## CEL 1
Gdzie zmarł Cyprian Kamil Norwid według tekstu o uchwale Sejmu?
## CEL 2
Powtórz słowo w słowo fragment tekstu o uchwale Sejmu od „W uznaniu zasług” aż do „Rokiem Cypriana Kamila Norwida.” włącznie.
-------- WYBRANY FRAGMENT --------
W uznaniu zasług Cypriana Kamila Norwida dla polskiej sztuki i polskiej kultury, w 200-lecie jego urodzin, Sejm Rzeczypospolitej Polskiej podjął w piątek uchwałę ustanawiającą rok 2021 Rokiem Cypriana Kamila Norwida.
"W roku 2021 upłynie 200 lat od urodzenia Cypriana Kamila Norwida. Przyszedł on na świat 24 września 1821 r. na Mazowszu, w Laskowie-Głuchach koło Radzymina. Był poetą, dramatopisarzem, prozaikiem, artystą sztuk pięknych i myślicielem. Zmarł 23 maja 1883 r. w Domu św. Kazimierza w Ivry pod Paryżem, opuszczony i zapomniany. Większą część życia spędził na emigracji, podróżując po Niemczech, Włoszech, Belgii, Anglii i Stanach Zjednoczonych, by ostatecznie osiąść w stolicy Francji" - przypomniano w uchwale.
Jak głosi uchwała, "w swojej twórczości Cyprian Kamil Norwid odwoływał się do narodowej i europejskiej tradycji, a zarazem był odważnym nowatorem oraz krytykiem różnych przejawów życia społecznego i politycznego. Patriotyzm podnosił do rangi najwyższej wartości. Podobnie ujmował jako świadomy oraz głęboko wierzący katolik kwestie etyczne, filozoficzne oraz teologiczne".
-------- MATERIAŁ --------
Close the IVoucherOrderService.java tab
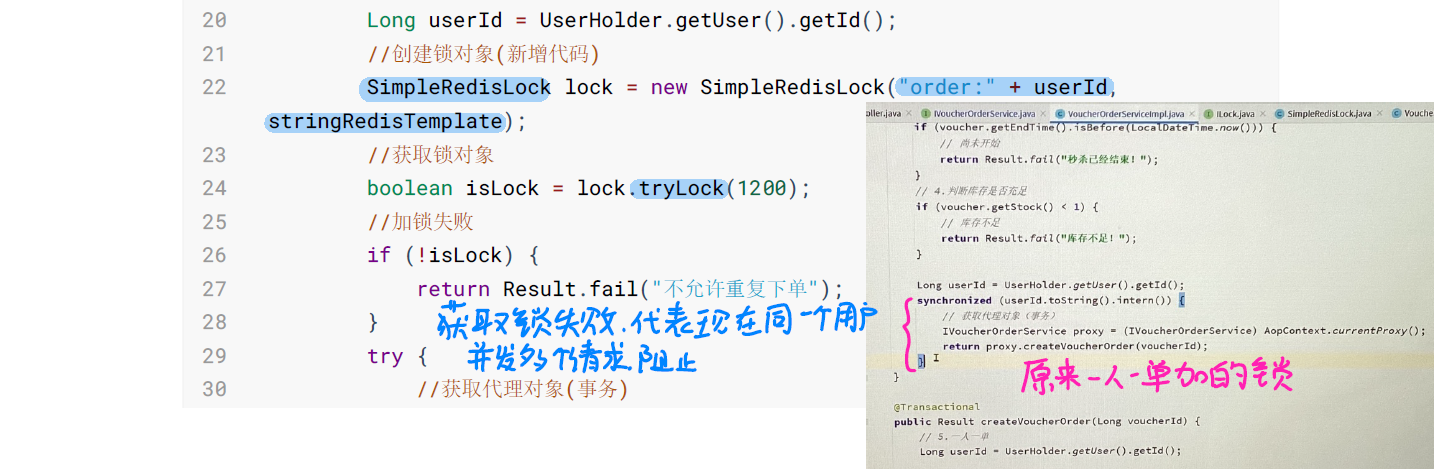Viewport: 1448px width, 469px height. pyautogui.click(x=1042, y=114)
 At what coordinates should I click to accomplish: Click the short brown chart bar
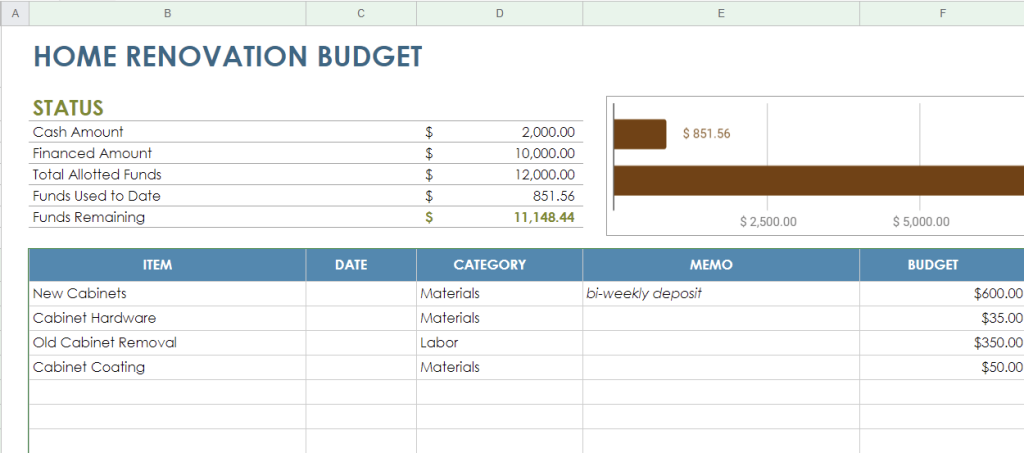pyautogui.click(x=639, y=134)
--------
## ODPOWIEDŹ 1
W Domu św. Kazimierza w Ivry pod Paryżem.

## ODPOWIEDŹ 2
W uznaniu zasług Cypriana Kamila Norwida dla polskiej sztuki i polskiej kultury, w 200-lecie jego urodzin, Sejm Rzeczypospolitej Polskiej podjął w piątek uchwałę ustanawiającą rok 2021 Rokiem Cypriana Kamila Norwida.